Hence, shortest distance between the given lines is 0.
(v) (c): Since, the point (1, 2, -1) satisfy both the equations of lines, therefore point of intersection of given lines is (1, 2, -1). So, the motorcycles will meet with an accident at the point (1, 2, -1).

(i) (b): Clearly, the coordinates of A are (8, -6, 0) and that of E are (0, 0, 24).
Also, cartesian equation of line along EA is given by
\(\frac{x-0}{8-0}=\frac{y-0}{-6-0}=\frac{z-24}{0-24}\)
\(\Rightarrow \frac{x}{8}=\frac{y}{-6}=\frac{z-24}{-24} \Rightarrow \frac{x}{-4}=\frac{y}{3}=\frac{z-24}{12}\)
(ii) (c): Clearly, the coordinates of Dare (-8, -6, 0) and that of E are (0, 0, 24)

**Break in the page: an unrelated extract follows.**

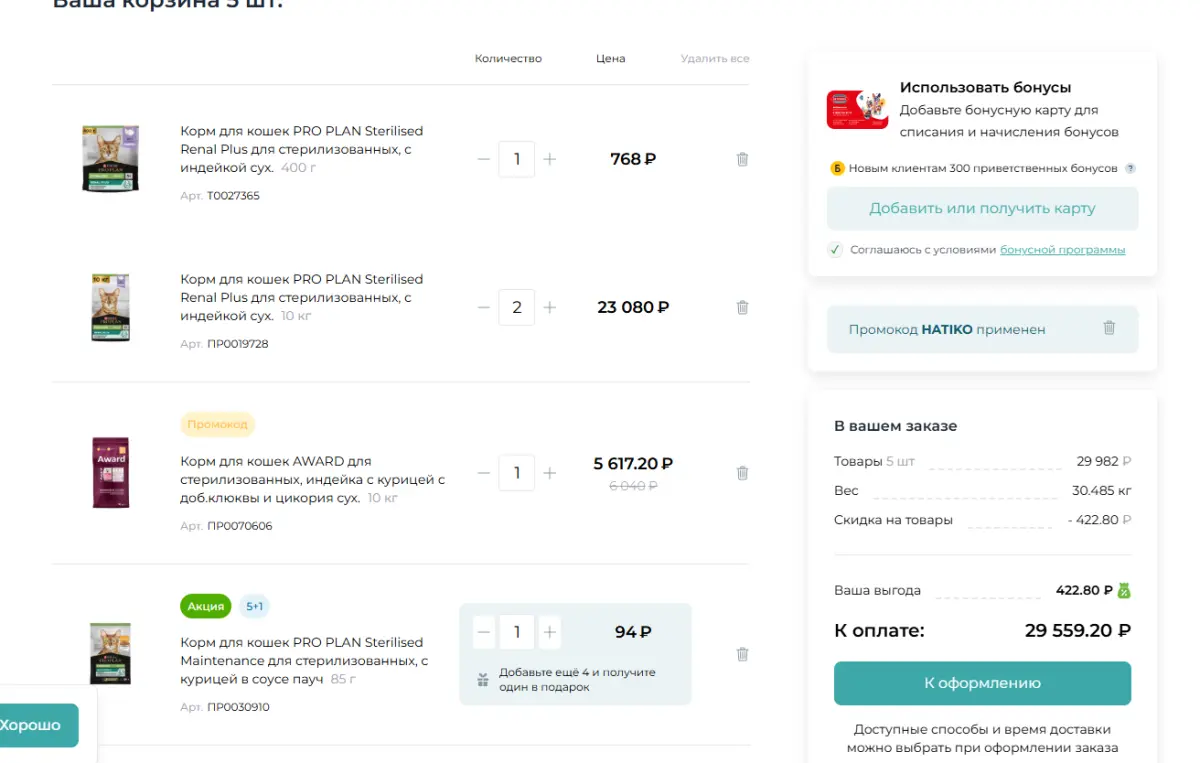Viewport: 1200px width, 763px height.
Task: Remove the applied НАТІКО promo code
Action: tap(1109, 328)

\(\therefore \text { Vector } \overline{E D} \text { is }(-8-0) \hat{i}+(-6-0) \hat{j}+(0-24) \hat{k} \ \text { i.e., }-8 \hat{i}-6 \hat{i}-24 \hat{k} \)
(iii) (b): Since, the coordinates of Bare (8, 6, 0) and that of E are (0, 0, 24), therefore length of cable
\(E B=\sqrt{(8-0)^{2}+(6-0)^{2}+(0-24)^{2}} \)
\(=\sqrt{64+36+576}=\sqrt{676}=26 \text { units }\)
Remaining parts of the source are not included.